そんな理由で?日本実業界の父・渋沢栄一が今まで紙幣の顔に選ばれなかったのは、アレがなかったから (2/3ページ)

印刷技術の発達により、ヒゲに頼らない偽造防止が可能に。Wikipediaより。
そう聞くと「だったら、現在一万円紙幣の顔に使われている福沢諭吉(ふくざわ ゆきち)はどうなんだ。

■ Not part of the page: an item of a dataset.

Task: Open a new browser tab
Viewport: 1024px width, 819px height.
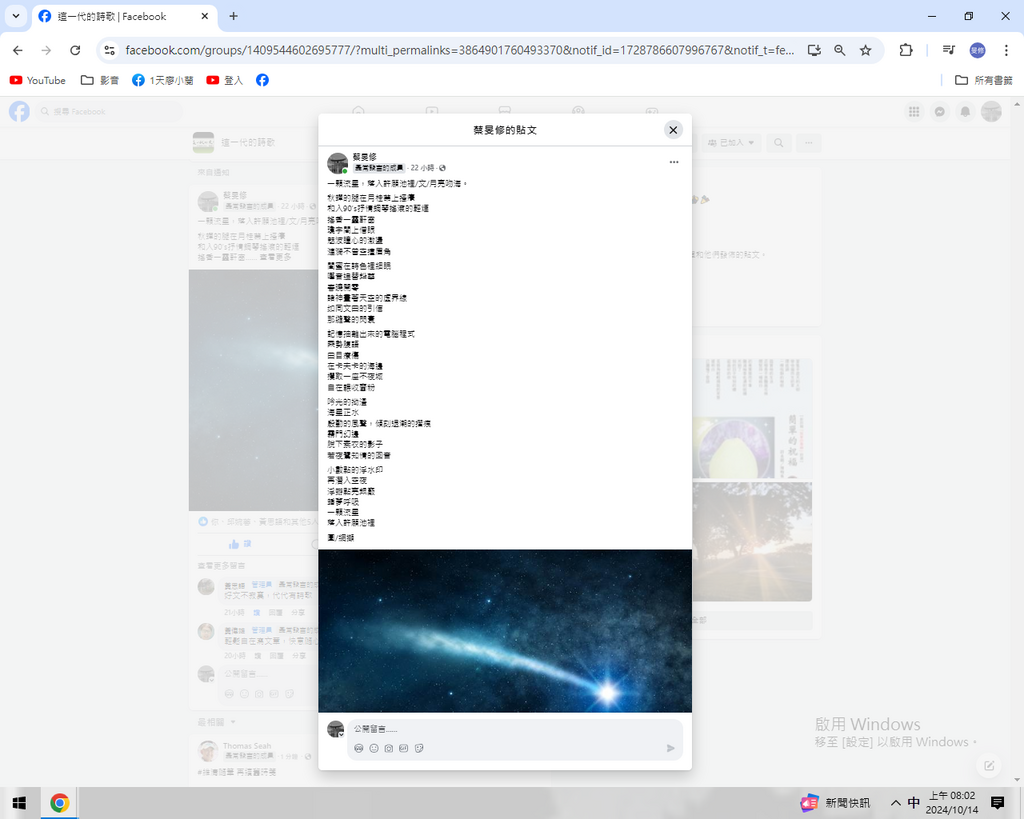Action: (x=233, y=16)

彼もヒゲがないではないか」という指摘があると思いますが、それは印刷技術の発達によってデザインの細かさに依存しない偽造防止が可能となったためです。
それによって元からヒゲのない女性も紙幣の顔に選ぶことが可能となり、明治時代の作家・樋口一葉(ひぐち いちよう)が五千円紙幣に使われています。
※ちなみに、紙幣の顔となった女性は一葉が初めてではなく、明治十四1881年に神功皇后(じんぐうこうごう)が採用されているほか、平成十二2000年に発行された二千円紙幣の裏面には紫式部(むらさきしきぶ)が印刷されています。

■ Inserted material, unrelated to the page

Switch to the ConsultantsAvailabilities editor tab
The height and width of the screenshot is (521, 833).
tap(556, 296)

海外では過去に使われていた!渋沢栄一の紙幣かくして新一万円紙幣の顔となる(予定の)栄一ですが、実は日本国外では紙幣の顔として選ばれたことがあります。
時は20世紀初頭、お隣の朝鮮半島・大韓帝国(だいかんていこく。光武元1897年~隆煕四1910年)では光武六1902年から同八1904年にかけて栄一の肖像が印刷された第一銀行券が使われていました。